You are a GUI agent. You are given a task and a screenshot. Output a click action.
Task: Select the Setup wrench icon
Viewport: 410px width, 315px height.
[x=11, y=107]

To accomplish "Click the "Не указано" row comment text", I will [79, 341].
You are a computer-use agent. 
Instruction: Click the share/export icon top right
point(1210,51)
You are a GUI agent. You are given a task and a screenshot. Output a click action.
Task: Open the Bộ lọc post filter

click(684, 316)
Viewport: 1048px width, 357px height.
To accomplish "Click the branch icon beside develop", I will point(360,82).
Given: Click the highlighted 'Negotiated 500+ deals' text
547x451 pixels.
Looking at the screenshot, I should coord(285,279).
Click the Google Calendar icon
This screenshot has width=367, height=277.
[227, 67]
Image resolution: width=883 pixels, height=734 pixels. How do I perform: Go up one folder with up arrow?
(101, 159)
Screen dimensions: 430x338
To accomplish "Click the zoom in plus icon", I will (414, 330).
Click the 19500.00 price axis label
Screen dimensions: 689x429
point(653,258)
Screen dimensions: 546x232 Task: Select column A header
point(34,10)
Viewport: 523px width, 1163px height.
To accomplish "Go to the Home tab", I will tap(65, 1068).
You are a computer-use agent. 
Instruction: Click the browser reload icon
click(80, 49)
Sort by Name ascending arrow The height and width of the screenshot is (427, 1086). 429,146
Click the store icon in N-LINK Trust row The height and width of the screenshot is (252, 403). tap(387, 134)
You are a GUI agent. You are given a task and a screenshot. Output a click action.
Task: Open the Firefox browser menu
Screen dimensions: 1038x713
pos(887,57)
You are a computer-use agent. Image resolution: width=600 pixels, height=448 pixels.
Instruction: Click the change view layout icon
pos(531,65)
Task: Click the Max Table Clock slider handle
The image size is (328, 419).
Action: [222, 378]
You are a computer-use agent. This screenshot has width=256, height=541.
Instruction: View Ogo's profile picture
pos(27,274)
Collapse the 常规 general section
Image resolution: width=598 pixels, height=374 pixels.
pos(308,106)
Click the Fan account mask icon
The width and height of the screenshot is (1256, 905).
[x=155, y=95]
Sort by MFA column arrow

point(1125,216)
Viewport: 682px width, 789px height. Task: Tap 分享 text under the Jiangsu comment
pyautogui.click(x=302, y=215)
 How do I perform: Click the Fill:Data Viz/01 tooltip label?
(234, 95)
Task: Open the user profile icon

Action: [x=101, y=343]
.....
Action item:
The entire listing is to be printed once more, word for word.

Response below:
You are a GUI agent. You are given a task and a screenshot. Output a click action.
Task: Select the Setup wrench icon
Viewport: 410px width, 315px height.
[x=11, y=107]

To accomplish "Click the "Не указано" row comment text", I will [79, 341].
You are a computer-use agent. 
Instruction: Click the share/export icon top right
point(1210,51)
You are a GUI agent. You are given a task and a screenshot. Output a click action.
Task: Open the Bộ lọc post filter

click(684, 316)
Viewport: 1048px width, 357px height.
To accomplish "Click the branch icon beside develop", I will point(360,82).
Given: Click the highlighted 'Negotiated 500+ deals' text
547x451 pixels.
Looking at the screenshot, I should coord(285,279).
Click the Google Calendar icon
This screenshot has width=367, height=277.
[227, 67]
Image resolution: width=883 pixels, height=734 pixels. How do I perform: Go up one folder with up arrow?
(101, 159)
Screen dimensions: 430x338
To accomplish "Click the zoom in plus icon", I will (414, 330).
Click the 19500.00 price axis label
Screen dimensions: 689x429
point(653,258)
Screen dimensions: 546x232 Task: Select column A header
point(34,10)
Viewport: 523px width, 1163px height.
To accomplish "Go to the Home tab", I will tap(65, 1068).
You are a computer-use agent. 
Instruction: Click the browser reload icon
click(80, 49)
Sort by Name ascending arrow The height and width of the screenshot is (427, 1086). 429,146
Click the store icon in N-LINK Trust row The height and width of the screenshot is (252, 403). tap(387, 134)
You are a GUI agent. You are given a task and a screenshot. Output a click action.
Task: Open the Firefox browser menu
Screen dimensions: 1038x713
pos(887,57)
You are a computer-use agent. Image resolution: width=600 pixels, height=448 pixels.
Instruction: Click the change view layout icon
pos(531,65)
Task: Click the Max Table Clock slider handle
The image size is (328, 419).
Action: [222, 378]
You are a computer-use agent. This screenshot has width=256, height=541.
Instruction: View Ogo's profile picture
pos(27,274)
Collapse the 常规 general section
Image resolution: width=598 pixels, height=374 pixels.
pos(308,106)
Click the Fan account mask icon
The width and height of the screenshot is (1256, 905).
[x=155, y=95]
Sort by MFA column arrow

point(1125,216)
Viewport: 682px width, 789px height. Task: Tap 分享 text under the Jiangsu comment
pyautogui.click(x=302, y=215)
 How do I perform: Click the Fill:Data Viz/01 tooltip label?
(234, 95)
Task: Open the user profile icon

Action: [x=101, y=343]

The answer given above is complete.